A forum for reverse engineering, OS internals and malware analysis 

Forum for discussion about kernel-mode development.
 #19741  by myid
 Sun Jun 23, 2013 11:50 am
Hi, everyone.

There is a ring3 address, for example, the address of ShellAboutW: 0x000007fe`fe7191b8

I use VirtualProtect function to set memory as PAGE_EXECUTE_READWRITE.

I use "!pte" command in WINDBG to get PXE/PPE/PDE/PTE, but why the value of its PTE is zero?
lkd> !pte 000007fe`fe7191b8
VA 000007fefe7191b8
PXE @ FFFFF6FB7DBED078 PPE at FFFFF6FB7DA0FFD8 PDE at FFFFF6FB41FFBF98 PTE at FFFFF683FF7F38C8
contains 008000010D27B867 contains 06E00000CA34D867 contains 17F00000C5B5A867 contains 0000000000000000
pfn 10d27b ---DA--UWEV pfn ca34d ---DA--UWEV pfn c5b5a ---DA--UWEV
 #19752  by myid
 Sun Jun 23, 2013 7:25 pm
I can use WINDBG to get some information:
lkd> !vtop ce3be000 000007FEFE4291B8
Amd64VtoP: Virt 000007fe`fe4291b8, pagedir ce3be000
Amd64VtoP: PML4E ce3be078
Amd64VtoP: PDPE cebbbfd8
Amd64VtoP: PDE c535ff90
Amd64VtoP: PTE c46c4148
Amd64VtoP: Mapped phys dceeb1b8
Virtual address 7fefe4291b8 translates to physical address dceeb1b8.
And I can use !db and !eb to read/write physical address directly.

My questions:
1.How to calculate the PTE physical address of ring3 memory (process memory) by virtual address and DirBase value?
2.How to read/write physical address directly by programming?
 #19764  by feryno
 Mon Jun 24, 2013 1:08 pm
Hi,
answer to your second question is shorter:
you can't directly access physical memory, you must map it somewhere at first:
MmMapIoSpace

answer to you first question is long story

Paging (virtual memory translation) is described in CPU manuals http://www.amd.com http://www.intel.com

x64 version of ms win runs in long mode (AMD name) = IA32e mode (Intel name) so CR0.PE=1, CR0.PG=1, CR0.PAE=1, EFER.LME=1, EFER.LMA=1

Page translation for long mode uses 2, 3, 4 levels of translation tables
2 levels are maybe not yet implemented in ms win, I saw only few CPUs with this feature, e.g. AMD Bulldozer
3 levels are used sometimes - e.g. about 4-6 pages of 2 MB mapped for ntoskrnl.exe, hal.dll and maybe some third kernel file which I don't remember from my head just now (or maybe only the 2 as I wrote) and an contiguous array of few 2 MB pages is available to map using MmMapIoSpace when you set input param concerning alignment to be power of 2 MB
4 levels are used almost for everything runnnig under ms win x64

When CPU translates virtual address (VA) into physical address (PA) it begins from CR3 and VA.
CR3 is per process specific so more processes may have the same VA without collision (finally they are translated to different PA because different CR3). The same PA may be mapped to more processes (or to each process) under identical VA (shared memory, kernel etc.). The same PA may be mapped to more processes under different VA.

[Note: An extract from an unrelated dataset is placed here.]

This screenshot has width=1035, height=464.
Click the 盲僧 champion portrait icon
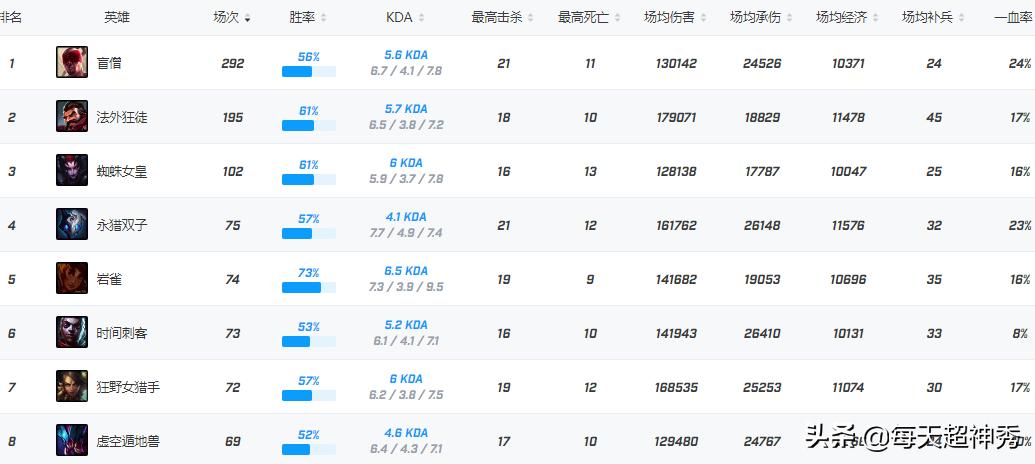point(72,63)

VA must be in canonical address form (bits 63-47 must be the same = all 0 or all 1)
CR3 contains a pointer to base of translation tables (the base is PA). Base of translation tables points to PML4 and for x64 the PML4 contains 512 entries each 1 qword (8 bytes) which gives 4kB (1 page). PML4 must be aligned at 4kB (because only bits 51-12 of CR3 are used as a pointer to PML4, bits not used for pointer are used to select type of memory caching and some access restrictions).

so the first formula:
PML4 = CR3 and 000FFFFFFFFFF000h

PML4 is PA and ms win x64 have this always mapped at FFFFF6FB7DBED000 (VA)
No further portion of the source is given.